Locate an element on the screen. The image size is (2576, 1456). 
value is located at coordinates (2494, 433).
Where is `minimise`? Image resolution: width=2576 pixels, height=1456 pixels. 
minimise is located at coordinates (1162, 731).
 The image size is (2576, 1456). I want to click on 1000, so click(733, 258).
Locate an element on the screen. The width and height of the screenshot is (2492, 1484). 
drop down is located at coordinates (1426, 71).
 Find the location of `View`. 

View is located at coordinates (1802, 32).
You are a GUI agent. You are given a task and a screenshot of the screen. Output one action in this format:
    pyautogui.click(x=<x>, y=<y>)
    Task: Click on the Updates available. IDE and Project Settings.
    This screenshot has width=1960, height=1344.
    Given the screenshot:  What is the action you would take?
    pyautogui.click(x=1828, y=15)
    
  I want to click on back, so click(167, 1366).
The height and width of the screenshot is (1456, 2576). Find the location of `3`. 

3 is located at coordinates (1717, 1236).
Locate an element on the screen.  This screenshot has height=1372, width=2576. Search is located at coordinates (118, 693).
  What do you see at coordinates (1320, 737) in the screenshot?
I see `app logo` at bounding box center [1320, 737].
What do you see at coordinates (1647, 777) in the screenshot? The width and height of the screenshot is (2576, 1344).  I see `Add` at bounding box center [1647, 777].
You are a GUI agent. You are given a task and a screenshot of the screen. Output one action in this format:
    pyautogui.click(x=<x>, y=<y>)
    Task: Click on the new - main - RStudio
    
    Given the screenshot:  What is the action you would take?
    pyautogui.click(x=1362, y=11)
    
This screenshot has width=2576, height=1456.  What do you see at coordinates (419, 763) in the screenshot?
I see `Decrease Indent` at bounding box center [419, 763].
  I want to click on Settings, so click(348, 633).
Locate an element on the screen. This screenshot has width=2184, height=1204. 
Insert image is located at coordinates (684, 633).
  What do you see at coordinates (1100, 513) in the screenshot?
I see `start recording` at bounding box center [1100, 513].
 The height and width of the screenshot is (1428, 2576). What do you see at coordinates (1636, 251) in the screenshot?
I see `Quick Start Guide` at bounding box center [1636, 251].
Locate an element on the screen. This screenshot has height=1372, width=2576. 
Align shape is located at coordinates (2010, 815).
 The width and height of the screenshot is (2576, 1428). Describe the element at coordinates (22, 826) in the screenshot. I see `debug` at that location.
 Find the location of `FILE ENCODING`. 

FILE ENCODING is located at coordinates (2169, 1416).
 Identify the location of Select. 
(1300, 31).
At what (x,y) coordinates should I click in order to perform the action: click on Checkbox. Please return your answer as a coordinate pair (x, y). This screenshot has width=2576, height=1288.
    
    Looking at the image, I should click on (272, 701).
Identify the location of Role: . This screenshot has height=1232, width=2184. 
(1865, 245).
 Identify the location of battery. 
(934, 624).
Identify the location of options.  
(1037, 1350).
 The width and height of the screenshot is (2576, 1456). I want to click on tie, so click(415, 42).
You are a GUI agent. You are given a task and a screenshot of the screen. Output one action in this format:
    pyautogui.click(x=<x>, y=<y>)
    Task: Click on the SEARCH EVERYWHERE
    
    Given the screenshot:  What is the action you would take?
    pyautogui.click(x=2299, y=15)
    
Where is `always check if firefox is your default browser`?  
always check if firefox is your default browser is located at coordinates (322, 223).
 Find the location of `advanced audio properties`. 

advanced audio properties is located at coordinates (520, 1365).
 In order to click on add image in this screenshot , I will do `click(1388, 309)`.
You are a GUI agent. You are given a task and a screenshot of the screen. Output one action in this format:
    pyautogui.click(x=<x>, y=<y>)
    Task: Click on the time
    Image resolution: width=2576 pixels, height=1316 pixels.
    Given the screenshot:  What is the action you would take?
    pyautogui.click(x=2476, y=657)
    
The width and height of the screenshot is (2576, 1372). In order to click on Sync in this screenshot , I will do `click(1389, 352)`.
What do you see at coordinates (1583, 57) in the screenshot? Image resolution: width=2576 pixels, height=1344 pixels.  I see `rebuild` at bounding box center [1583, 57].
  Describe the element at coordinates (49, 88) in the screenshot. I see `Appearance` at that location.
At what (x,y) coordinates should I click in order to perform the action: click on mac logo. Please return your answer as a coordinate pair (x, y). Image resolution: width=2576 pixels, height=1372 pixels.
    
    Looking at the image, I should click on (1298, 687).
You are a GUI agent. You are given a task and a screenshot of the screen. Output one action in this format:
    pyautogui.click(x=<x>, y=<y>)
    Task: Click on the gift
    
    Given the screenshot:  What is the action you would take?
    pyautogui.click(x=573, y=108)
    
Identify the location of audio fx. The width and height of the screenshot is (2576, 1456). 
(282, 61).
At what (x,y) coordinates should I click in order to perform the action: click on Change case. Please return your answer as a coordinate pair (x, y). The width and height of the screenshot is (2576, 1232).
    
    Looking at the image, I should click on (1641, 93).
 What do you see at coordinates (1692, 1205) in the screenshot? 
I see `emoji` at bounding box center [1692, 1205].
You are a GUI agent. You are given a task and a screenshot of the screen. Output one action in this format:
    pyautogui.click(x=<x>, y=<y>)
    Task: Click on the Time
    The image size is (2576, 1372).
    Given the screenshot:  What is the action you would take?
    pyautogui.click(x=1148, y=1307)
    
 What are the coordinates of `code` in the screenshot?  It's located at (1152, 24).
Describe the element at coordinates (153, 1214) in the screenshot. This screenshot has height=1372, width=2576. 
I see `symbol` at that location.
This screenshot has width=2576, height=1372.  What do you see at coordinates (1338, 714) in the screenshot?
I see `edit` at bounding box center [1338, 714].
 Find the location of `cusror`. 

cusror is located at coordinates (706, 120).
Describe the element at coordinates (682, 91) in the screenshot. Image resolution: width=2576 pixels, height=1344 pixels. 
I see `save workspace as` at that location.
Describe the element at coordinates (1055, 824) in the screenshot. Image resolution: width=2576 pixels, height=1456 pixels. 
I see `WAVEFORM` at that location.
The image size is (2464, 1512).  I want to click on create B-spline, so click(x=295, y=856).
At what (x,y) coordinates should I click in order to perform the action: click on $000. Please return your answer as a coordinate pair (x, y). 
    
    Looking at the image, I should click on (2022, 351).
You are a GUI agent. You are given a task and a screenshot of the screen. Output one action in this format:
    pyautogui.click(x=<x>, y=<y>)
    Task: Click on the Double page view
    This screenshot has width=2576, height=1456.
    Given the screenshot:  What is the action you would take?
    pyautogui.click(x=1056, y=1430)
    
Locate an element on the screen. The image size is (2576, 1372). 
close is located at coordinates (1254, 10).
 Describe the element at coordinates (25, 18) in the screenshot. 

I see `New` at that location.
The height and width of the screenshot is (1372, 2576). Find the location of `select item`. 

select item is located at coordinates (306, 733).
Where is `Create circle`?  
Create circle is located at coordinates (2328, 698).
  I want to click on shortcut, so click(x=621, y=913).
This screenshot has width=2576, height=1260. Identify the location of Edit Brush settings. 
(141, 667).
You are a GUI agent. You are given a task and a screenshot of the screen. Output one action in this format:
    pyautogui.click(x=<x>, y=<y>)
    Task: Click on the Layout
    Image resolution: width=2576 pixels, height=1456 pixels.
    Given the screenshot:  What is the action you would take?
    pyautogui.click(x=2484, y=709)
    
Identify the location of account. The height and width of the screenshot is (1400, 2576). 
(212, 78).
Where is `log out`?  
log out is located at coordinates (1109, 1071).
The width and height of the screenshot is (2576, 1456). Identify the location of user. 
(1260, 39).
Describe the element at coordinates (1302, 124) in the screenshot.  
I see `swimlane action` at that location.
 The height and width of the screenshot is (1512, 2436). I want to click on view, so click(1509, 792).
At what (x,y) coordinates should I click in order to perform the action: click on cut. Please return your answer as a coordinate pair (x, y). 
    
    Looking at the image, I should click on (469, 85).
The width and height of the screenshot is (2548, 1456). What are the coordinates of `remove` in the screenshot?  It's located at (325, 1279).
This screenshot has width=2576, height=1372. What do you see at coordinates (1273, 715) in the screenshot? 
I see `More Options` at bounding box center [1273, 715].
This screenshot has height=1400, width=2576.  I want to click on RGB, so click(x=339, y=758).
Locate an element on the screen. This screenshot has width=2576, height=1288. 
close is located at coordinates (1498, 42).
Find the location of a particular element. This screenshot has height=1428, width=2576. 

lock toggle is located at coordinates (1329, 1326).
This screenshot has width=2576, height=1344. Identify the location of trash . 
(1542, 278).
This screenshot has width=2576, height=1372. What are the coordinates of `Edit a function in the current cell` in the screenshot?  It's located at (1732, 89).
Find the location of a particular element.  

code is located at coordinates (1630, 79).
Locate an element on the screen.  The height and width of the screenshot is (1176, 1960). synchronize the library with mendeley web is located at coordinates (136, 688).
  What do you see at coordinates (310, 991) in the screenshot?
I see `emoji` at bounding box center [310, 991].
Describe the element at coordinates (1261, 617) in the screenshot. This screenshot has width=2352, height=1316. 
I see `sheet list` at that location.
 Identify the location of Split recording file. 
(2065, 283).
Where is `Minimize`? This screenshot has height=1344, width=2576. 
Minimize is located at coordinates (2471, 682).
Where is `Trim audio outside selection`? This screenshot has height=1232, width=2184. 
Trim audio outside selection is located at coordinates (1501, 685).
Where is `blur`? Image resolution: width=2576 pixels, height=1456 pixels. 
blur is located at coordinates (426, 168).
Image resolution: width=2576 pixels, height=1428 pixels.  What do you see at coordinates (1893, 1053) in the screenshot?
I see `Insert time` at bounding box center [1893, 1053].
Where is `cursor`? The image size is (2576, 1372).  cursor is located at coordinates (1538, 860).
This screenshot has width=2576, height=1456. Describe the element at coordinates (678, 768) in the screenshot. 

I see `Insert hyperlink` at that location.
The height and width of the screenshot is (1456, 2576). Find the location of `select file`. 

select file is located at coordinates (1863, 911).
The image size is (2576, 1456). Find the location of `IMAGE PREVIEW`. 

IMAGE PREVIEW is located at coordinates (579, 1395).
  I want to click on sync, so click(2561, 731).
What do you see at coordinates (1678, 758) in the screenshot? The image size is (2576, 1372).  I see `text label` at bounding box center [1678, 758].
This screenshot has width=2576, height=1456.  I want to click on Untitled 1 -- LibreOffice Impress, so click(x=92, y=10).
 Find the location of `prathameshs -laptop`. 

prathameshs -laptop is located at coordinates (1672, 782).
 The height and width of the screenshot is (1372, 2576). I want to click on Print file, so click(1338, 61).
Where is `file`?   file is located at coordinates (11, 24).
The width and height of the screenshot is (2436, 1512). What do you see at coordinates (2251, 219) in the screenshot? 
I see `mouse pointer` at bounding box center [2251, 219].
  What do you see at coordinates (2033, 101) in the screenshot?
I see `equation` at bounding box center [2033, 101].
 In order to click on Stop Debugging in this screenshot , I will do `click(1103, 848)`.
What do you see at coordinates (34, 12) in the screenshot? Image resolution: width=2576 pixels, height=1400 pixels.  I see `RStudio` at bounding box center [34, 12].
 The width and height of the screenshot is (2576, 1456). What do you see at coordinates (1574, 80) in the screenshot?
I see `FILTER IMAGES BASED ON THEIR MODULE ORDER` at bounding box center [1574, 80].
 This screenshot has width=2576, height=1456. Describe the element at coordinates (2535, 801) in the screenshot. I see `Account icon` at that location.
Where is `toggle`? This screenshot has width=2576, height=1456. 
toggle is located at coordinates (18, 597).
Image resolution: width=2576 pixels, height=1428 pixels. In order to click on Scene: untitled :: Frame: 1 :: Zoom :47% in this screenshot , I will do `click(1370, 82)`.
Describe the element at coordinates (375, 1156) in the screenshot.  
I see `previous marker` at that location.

Stated goal: Write out the records above, from the line containing "What do you see at coordinates (1583, 57)" through the line containing "pyautogui.click(x=573, y=108)", with both of those lines included.

Solution below:
What do you see at coordinates (1583, 57) in the screenshot? Image resolution: width=2576 pixels, height=1344 pixels.  I see `rebuild` at bounding box center [1583, 57].
  Describe the element at coordinates (49, 88) in the screenshot. I see `Appearance` at that location.
At what (x,y) coordinates should I click in order to perform the action: click on mac logo. Please return your answer as a coordinate pair (x, y). Image resolution: width=2576 pixels, height=1372 pixels.
    
    Looking at the image, I should click on (1298, 687).
You are a GUI agent. You are given a task and a screenshot of the screen. Output one action in this format:
    pyautogui.click(x=<x>, y=<y>)
    Task: Click on the gift
    
    Given the screenshot:  What is the action you would take?
    pyautogui.click(x=573, y=108)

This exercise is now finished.